None of these additional observations is admissible. Adams offers no scientific basis for his conclusions; they are not testable. They are conclusory and unsupported. Nor are they the within the province of an accountant. Allowing Adams to testify to these observations under the mantle of an “expert” witness would render the term meaningless. Accordingly, they are inadmissible.

4. Defendant's Expert

The defendants retained Dr. Bradley Ewing, an economist, to testify “regarding Plaintiffs' claimed damages and financial losses resulting from the alleged defamation of Plaintiff and in response to the expert opinions of Plaintiff's retained economist, Jacob Adams, CPA.” Dkt. No. 97 at 1. Ewing's report and addendum offer many critiques of Adams's methodology but offers little in the way of conclusions about Harrison's damages. What conclusion is offered comes in the form of contradictions: “any economic loss associated with the events/activities in question that is attributable to Aztec is nonexistent or negligible to no more than possible delay and transactions costs up to but not beyond the present day, including any relevant and pertinent ‘breakup fee', for the relevant past period.” Dkt. No. 98 at 7. In his addendum, Ewing provides actual numbers: the “delay time and associated transaction costs” range from $75,704 to $219,038 depending on the time period a jury deems relevant. Dkt. No. 139 at 6.

Harrison never identified Adams as an “economist, ” and Adams never claims to be one, so the defendants and their expert tilt at windmills when they critique Adams's work as not that of “upstanding, respectable economist” (Dkt. No. 207 at 52)-as “unethical, ” even (id. at 50). See, e.g., Dkt. No. 140 at 1, 4.
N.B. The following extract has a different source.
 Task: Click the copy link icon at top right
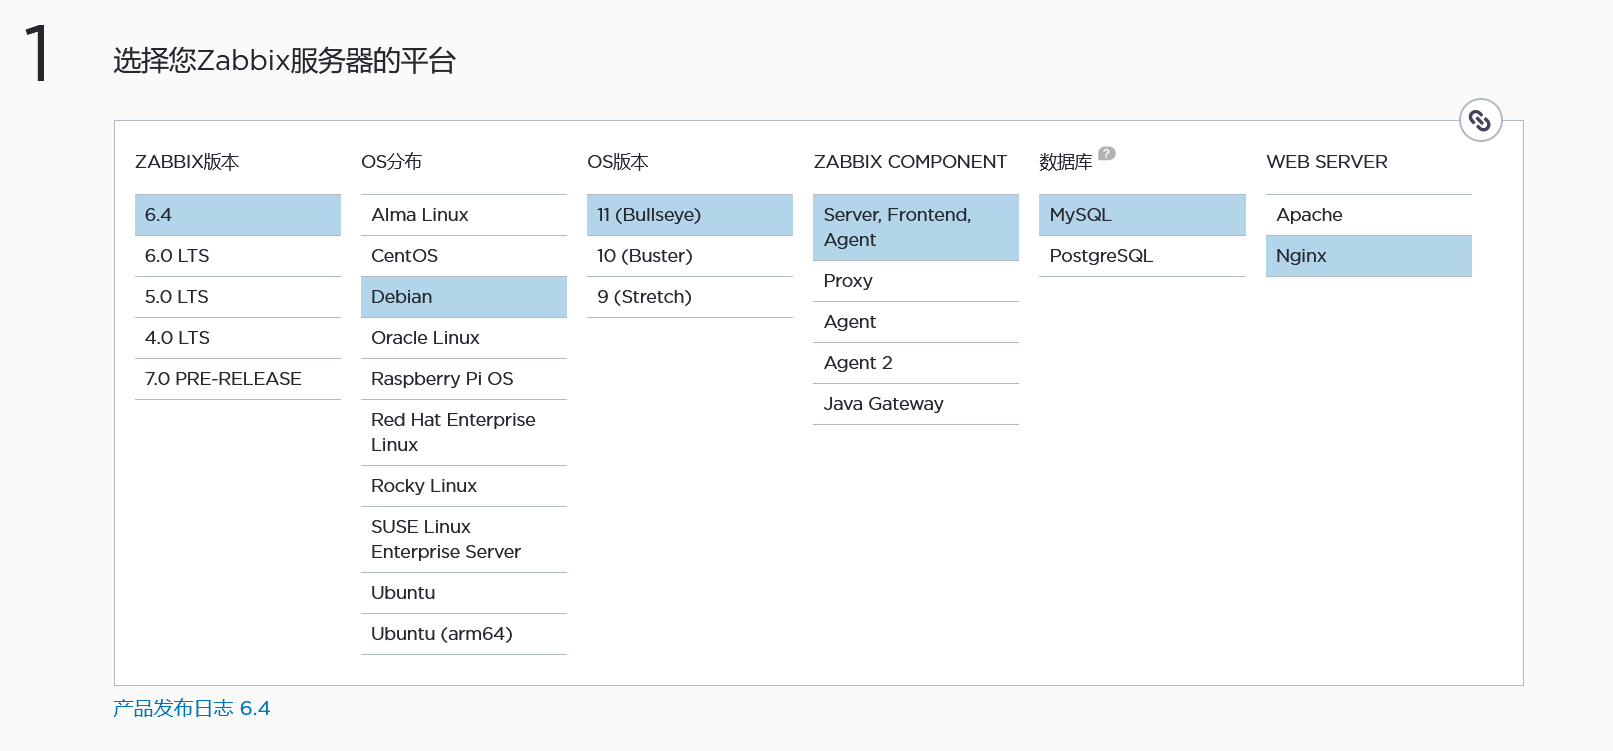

Harrison does not challenge Ewing's qualifications. Instead, he argues that Ewing's opinions are neither relevant nor reliable. Dkt. No. 138 at 5.

Unfortunately for the defendants, while Ewing's report and addendum spend many words assailing the methodology of the Adams Report, it offers little in the way of support for his own conclusions regarding damages. So little, in fact, that the conclusions can only be described as ipse dixit. Unsupported by any evidence and with an undisclosed methodology-if any at all-Ewing's conclusion that Harrison suffered “no to negligible damages” bears the all the hallmarks of the “sketchy and vague” opinions the Rules Committee sought to eliminate. Sierra Club, Lone Star Chapter v. Cedar Point Oil Co., 73 F.3d 546, 571 (5th Cir. 1996) (citing Rule 26 advisory committee's note to 1993 Amendments).Since it “is fundamentally unsupported . . . it offers no expert assistance to the jury, ” and must be excluded accordingly. Viterbo, 826 F.2d at 422.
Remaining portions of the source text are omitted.